- **PROBLEM DETAILS**: Reproduce the records below from the line containing "What do you see at coordinates (85, 552)" through the line containing "price-range-cell: 7.5~7.8 is", substituting "screen capture" for every occurrence of "screenshot" and altering nothing else.

━━━ SOURCE DATA

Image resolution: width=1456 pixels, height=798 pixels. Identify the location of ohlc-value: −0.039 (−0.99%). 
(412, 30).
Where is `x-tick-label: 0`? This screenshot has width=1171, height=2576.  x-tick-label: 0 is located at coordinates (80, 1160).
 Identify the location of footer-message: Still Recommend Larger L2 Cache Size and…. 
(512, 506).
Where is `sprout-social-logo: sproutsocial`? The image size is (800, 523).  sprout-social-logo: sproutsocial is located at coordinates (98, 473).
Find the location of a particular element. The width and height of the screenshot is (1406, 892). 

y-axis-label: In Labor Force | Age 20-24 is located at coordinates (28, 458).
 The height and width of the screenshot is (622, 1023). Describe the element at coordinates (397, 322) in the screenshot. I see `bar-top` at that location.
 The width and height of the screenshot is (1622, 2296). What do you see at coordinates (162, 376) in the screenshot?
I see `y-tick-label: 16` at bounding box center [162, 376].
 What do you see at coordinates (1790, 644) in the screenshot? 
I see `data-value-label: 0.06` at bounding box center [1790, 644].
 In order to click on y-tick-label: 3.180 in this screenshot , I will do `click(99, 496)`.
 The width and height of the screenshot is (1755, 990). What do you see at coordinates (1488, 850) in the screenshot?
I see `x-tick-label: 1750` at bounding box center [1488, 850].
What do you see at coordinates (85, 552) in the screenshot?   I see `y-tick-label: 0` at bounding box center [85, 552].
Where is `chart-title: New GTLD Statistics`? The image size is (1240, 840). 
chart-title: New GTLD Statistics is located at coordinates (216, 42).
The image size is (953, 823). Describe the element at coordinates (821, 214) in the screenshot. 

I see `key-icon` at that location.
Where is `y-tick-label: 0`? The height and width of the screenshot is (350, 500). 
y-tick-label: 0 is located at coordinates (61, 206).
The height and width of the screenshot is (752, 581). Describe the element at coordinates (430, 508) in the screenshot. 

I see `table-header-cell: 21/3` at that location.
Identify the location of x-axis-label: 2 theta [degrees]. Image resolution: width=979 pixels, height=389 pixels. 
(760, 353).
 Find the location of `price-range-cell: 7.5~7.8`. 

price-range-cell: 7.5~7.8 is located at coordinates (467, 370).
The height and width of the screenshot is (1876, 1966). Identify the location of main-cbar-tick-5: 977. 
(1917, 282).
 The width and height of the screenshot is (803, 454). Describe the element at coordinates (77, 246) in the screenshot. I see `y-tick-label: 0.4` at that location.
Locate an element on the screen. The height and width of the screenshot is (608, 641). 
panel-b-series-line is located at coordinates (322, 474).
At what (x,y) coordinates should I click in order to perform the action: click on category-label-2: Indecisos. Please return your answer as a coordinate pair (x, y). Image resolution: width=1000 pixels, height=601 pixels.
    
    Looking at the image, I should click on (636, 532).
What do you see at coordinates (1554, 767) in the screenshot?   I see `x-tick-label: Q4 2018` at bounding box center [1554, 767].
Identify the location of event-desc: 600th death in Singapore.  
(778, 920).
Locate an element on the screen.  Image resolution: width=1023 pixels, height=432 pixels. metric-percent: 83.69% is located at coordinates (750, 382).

━━━━━━

- **WRITTEN SOLUTION**:
What do you see at coordinates (85, 552) in the screen capture?   I see `y-tick-label: 0` at bounding box center [85, 552].
Where is `chart-title: New GTLD Statistics`? The image size is (1240, 840). 
chart-title: New GTLD Statistics is located at coordinates (216, 42).
The image size is (953, 823). Describe the element at coordinates (821, 214) in the screen capture. 

I see `key-icon` at that location.
Where is `y-tick-label: 0`? The height and width of the screen capture is (350, 500). 
y-tick-label: 0 is located at coordinates (61, 206).
The height and width of the screen capture is (752, 581). Describe the element at coordinates (430, 508) in the screen capture. 

I see `table-header-cell: 21/3` at that location.
Identify the location of x-axis-label: 2 theta [degrees]. Image resolution: width=979 pixels, height=389 pixels. 
(760, 353).
 Find the location of `price-range-cell: 7.5~7.8`. 

price-range-cell: 7.5~7.8 is located at coordinates (467, 370).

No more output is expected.